Acta Fabula
ISSN 2115-8037

2007
Mars-Avril 2007 (volume 8, numéro 2)
Simon Saint-Onge

Philosophes au rivage de la littérature : J. Gracq

Léopoldine Duparc, Transmutation de la philosophie dans l’univers de Julien Gracq, Paris-Caen, Lettres Modernes Minard, 2006, 133 p. 

1Léopoldine Duparc offre une étonnante lecture de Gracq, qui marque moins une transmutation de la philosophie qu’une exploitation philosophique de l’écrit gracquien. Or, pour l’auteure, il ne s’agit pas de présenter l’œuvre de l’écrivain dans une dimension thétique — comme il serait possible de l’exposer avec un Michel Tournier —, mais de faire entrer en résonance le philosophique et le littéraire, « rendre soluble dans un roman des systèmes philosophiques abstraits » (p. 4).

2Si l’on excepte la partie consacrée à l’esthétique, au sein de laquelle il est notamment question du beau et du sublime kantien, deux références servent de vecteur interprétatif et font autorité dans ce court ouvrage. Nietzsche relaie Hegel dans une mécanique textuelle où Julien Gracq fait office de pivot articulatoire. Ainsi, de l’aridité conceptuelle de l’auteur de Phénoménologie de l’esprit — que nous fait bien sentir Duparc au demeurant —, on passe à la philosophie poétique nietzschéenne, en gardant comme toile de fond le paysage scripturaire du romanesque gracquien.

3Ce paysage est, malheureusement, trop souvent occulté par le voile théorique qui pèse sur l’analyse. Les concepts philosophiques découpent les romans d’une telle façon qu’ils laissent rarement cette nuance, cet écart dans lequel la poéticité de l’écrit gracquien s’installe pour faire jouer des contradictions dans un jeu dialectique qui fait vivre les antagonismes non-conciliés. En ce sens, force est de constater que la résonance entre Gracq et Hegel fait plutôt sentir l’œuvre de l’écrivain comme un écho un peu étouffé par la philosophie idéaliste, qu’un Nietzsche parvient difficilement à faire respirer par ailleurs.
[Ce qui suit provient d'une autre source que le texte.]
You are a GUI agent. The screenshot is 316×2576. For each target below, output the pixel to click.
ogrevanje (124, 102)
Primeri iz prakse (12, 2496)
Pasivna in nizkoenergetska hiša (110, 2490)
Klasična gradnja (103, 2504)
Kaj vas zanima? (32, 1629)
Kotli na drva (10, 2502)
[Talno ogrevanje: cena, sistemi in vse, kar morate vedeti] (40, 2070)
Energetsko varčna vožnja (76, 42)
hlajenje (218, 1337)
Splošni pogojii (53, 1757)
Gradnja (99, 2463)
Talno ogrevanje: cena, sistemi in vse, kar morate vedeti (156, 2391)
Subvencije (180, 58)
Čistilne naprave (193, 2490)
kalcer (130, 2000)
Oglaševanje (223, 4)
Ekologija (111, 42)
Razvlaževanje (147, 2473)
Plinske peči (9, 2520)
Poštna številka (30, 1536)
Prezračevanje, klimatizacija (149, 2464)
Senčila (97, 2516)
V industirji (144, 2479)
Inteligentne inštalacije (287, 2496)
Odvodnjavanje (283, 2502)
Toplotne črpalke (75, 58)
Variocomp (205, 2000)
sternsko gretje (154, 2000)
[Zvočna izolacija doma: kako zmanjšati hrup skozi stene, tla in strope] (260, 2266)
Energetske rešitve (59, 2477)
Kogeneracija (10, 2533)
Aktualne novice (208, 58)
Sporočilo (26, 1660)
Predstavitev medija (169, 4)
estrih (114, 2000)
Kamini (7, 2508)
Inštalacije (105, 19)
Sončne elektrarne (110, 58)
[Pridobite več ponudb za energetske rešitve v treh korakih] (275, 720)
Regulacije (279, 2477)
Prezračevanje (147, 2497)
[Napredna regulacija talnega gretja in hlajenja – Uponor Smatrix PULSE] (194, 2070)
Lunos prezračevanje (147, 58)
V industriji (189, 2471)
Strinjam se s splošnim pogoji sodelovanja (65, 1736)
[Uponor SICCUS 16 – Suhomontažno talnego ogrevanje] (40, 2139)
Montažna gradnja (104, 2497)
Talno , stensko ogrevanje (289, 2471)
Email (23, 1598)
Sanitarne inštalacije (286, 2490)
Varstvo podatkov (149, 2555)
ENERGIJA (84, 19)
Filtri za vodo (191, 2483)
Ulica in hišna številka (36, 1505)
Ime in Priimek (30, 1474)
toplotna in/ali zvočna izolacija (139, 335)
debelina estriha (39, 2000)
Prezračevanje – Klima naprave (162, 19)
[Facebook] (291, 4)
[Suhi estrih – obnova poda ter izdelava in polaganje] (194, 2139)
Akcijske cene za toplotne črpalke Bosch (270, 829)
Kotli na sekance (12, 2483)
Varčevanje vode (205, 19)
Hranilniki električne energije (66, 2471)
Il est vrai que Duparc souligne parfois que l’écrit gracquien « fait grincer cette philosophie » (p. 41), mais ceci laisse presque entendre qu’il est finalement regrettable que l’œuvre Gracq déborde la grille de lecture proposée par philosophe interposé.

4En contrepartie, on doit convenir que la perspective critique déployée par l’auteure ouvre en définitive à une lecture où Gracq paraît composer librement avec le spectre de l’hégélianisme et du nietzschéisme : « un traitement rigoureusement non-philosophique de la philosophie » (p. 125). Certes, le poids des deux philosophes demeure, mais, grâce à une ingéniosité argumentative, le philosophique trouve son expression la plus souple dans la poétique gracquienne, qu’elle soit une poétique de l’histoire, de la nature ou encore de l’homme investi dans son sens pleinement anthropologique. C’est dans la troisième partie, qui traite de la « Transmutation de la philosophie dans l’univers imaginaire de Julien Gracq » que la chose se laisse le mieux éprouver, troisième partie au nom évocateur : « Subversion de la philosophie ». La philosophie se trouve enrichie dans sa mise en relation avec la fiction. Les concepts abstraits, une fois matérialisés dans la pratique littéraire, une fois investis par cet imaginaire qui les dynamise dans un système esthétique moins dogmatique que la métaphysique idéaliste, deviennent l’instrument d’une littérature qui lance un défi et une réponse à la rigidité du concept. C’est ici que se joue pour Duparc la transmutation qui donne son nom à l’ouvrage.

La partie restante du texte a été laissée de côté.